__Problem statement__. Format the stretch of the listing below, from its start through the line containing "tap(939, 82)", as a numbered list, and leave out any blank lines.

__Entries for locating words and elements__.

--- --- ---

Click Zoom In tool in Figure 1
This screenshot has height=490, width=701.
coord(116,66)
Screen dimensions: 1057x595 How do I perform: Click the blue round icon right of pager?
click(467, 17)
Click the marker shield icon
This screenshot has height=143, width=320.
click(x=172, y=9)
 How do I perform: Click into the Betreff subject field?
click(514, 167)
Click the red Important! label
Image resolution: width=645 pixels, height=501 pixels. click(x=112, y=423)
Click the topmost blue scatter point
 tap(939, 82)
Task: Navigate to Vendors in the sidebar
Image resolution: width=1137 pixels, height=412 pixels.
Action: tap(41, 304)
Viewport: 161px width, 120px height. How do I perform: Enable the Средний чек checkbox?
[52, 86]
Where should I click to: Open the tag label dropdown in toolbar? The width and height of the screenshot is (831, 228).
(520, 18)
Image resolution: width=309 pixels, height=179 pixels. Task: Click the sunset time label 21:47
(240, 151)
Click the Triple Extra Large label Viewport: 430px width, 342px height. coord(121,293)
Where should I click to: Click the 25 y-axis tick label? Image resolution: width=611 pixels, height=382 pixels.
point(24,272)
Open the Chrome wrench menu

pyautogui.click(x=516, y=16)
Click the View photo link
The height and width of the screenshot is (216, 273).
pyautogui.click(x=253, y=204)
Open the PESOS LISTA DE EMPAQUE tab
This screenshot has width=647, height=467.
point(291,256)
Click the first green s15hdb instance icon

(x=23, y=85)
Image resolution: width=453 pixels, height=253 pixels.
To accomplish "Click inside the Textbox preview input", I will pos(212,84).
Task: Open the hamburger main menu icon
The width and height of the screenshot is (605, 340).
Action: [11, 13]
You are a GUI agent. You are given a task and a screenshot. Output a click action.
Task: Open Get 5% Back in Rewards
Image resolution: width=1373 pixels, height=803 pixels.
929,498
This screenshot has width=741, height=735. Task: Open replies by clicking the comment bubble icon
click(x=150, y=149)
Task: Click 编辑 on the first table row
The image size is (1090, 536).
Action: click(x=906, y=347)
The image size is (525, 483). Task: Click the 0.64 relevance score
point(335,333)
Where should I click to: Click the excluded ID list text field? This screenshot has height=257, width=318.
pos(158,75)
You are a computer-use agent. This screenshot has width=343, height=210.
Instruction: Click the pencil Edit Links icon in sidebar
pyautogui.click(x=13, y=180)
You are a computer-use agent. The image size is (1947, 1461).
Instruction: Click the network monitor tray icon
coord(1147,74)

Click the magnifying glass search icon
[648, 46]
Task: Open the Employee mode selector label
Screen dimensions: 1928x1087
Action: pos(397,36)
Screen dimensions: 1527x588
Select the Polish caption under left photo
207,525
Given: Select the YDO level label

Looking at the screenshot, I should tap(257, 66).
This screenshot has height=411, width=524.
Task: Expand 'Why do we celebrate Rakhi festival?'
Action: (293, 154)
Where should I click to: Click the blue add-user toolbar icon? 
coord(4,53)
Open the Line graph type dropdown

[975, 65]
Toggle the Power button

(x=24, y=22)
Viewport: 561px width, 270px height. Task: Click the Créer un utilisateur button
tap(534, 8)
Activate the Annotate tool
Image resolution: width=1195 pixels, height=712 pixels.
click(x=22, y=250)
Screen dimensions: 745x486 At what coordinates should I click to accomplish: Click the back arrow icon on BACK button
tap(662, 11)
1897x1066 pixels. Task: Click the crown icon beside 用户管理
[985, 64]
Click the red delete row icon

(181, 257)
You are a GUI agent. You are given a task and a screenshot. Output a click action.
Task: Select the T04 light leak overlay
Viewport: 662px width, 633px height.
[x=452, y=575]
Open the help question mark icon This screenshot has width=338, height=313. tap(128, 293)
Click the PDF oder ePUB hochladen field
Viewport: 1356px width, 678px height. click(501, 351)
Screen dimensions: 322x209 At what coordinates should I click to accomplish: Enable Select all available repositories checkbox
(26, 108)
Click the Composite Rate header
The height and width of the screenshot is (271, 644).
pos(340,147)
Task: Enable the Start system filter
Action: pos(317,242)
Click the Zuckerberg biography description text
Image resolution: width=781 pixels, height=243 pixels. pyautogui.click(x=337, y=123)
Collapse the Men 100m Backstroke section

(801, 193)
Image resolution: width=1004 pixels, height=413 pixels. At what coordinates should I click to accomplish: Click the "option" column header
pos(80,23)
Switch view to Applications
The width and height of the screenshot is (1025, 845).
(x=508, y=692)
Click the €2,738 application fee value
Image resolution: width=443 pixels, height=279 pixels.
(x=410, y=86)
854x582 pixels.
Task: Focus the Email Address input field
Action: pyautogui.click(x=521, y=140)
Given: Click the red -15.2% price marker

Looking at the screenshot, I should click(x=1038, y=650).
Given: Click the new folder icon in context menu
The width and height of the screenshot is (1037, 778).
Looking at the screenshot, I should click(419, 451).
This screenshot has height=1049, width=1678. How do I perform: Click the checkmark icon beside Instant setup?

--- --- ---

__Answer below__.
1. Click Zoom In tool in Figure 1
2. This screenshot has height=490, width=701.
3. coord(116,66)
4. Screen dimensions: 1057x595 How do I perform: Click the blue round icon right of pager?
5. click(467, 17)
6. Click the marker shield icon
7. This screenshot has height=143, width=320.
8. click(x=172, y=9)
9.  How do I perform: Click into the Betreff subject field?
10. click(514, 167)
11. Click the red Important! label
12. Image resolution: width=645 pixels, height=501 pixels. click(x=112, y=423)
13. Click the topmost blue scatter point
14.  tap(939, 82)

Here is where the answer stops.